Word and element location entries:
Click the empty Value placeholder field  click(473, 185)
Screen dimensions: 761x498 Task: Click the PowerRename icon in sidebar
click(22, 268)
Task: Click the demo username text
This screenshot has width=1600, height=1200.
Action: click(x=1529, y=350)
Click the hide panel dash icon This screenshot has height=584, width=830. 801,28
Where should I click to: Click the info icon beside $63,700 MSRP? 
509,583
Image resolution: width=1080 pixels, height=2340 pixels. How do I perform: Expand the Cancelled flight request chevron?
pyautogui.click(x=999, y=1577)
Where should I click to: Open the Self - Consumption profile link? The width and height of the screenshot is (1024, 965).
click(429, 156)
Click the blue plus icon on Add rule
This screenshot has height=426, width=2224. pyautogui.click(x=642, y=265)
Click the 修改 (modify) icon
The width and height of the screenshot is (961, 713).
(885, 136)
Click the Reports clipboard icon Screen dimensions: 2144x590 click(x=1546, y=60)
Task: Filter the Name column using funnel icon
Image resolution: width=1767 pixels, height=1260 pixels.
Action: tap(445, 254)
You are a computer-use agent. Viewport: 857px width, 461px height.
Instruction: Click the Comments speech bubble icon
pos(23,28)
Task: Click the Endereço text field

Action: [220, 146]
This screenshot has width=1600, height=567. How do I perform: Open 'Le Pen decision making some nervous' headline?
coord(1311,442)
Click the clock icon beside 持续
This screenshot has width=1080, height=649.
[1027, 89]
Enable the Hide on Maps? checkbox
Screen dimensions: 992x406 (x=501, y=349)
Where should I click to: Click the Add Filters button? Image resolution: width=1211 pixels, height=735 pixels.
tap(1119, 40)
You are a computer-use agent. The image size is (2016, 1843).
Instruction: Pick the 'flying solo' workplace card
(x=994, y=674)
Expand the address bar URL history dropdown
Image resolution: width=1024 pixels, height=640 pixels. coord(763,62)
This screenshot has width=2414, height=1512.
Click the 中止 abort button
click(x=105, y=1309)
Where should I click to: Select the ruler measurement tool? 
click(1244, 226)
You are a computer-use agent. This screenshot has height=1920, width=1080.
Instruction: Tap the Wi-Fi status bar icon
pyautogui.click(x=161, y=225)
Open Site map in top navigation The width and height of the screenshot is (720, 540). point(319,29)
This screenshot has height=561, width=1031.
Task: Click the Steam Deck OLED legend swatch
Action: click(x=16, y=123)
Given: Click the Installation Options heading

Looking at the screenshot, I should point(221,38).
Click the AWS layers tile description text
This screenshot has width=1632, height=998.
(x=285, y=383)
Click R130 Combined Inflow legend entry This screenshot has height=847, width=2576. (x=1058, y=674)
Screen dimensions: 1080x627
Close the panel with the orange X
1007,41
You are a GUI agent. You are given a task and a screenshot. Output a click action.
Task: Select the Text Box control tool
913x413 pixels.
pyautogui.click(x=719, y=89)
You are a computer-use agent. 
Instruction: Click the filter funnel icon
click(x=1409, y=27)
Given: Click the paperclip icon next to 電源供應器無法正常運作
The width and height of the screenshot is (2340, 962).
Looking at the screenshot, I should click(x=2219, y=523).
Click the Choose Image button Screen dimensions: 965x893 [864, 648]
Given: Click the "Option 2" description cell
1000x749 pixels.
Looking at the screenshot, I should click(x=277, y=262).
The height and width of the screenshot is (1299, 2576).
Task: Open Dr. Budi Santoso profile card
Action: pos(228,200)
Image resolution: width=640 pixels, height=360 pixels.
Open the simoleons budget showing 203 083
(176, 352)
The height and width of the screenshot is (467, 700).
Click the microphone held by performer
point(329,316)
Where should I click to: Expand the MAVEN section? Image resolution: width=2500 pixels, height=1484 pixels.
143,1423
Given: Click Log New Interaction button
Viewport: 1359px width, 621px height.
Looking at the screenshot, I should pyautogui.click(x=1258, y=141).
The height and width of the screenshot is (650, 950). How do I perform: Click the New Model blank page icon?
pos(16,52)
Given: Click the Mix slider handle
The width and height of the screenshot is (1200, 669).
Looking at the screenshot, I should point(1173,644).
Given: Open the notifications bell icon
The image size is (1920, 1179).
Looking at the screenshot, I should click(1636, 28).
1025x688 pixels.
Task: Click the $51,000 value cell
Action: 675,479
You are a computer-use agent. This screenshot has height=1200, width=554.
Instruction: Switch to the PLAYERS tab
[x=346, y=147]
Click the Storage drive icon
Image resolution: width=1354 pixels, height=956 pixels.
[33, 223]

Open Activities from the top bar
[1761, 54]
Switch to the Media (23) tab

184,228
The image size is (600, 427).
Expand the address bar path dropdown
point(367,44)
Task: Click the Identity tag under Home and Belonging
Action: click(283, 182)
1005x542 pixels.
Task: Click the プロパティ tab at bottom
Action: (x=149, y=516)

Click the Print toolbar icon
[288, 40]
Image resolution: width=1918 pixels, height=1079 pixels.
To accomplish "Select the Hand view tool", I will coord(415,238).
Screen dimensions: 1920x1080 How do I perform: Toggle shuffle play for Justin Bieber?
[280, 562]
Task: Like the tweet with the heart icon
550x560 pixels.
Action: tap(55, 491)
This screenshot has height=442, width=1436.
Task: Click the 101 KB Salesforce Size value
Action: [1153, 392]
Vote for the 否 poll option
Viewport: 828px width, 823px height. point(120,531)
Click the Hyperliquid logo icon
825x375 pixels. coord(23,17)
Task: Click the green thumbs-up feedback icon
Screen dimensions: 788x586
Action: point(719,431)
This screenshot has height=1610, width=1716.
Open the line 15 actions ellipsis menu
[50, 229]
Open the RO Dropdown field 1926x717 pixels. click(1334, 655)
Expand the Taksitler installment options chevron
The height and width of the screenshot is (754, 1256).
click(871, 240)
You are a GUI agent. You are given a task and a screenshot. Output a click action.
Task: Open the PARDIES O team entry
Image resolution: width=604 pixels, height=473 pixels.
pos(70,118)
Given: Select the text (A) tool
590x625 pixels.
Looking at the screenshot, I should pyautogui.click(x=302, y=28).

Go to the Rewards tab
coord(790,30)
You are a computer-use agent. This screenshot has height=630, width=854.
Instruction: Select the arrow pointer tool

*Set problem*. Please copy, unchanged, the lines of the entries from the line with "Given: Open the notifications bell icon" through the line with "[x=346, y=147]", including both of those lines and nothing else.

*Task response*.
Given: Open the notifications bell icon
The image size is (1920, 1179).
Looking at the screenshot, I should click(1636, 28).
1025x688 pixels.
Task: Click the $51,000 value cell
Action: 675,479
You are a computer-use agent. This screenshot has height=1200, width=554.
Instruction: Switch to the PLAYERS tab
[x=346, y=147]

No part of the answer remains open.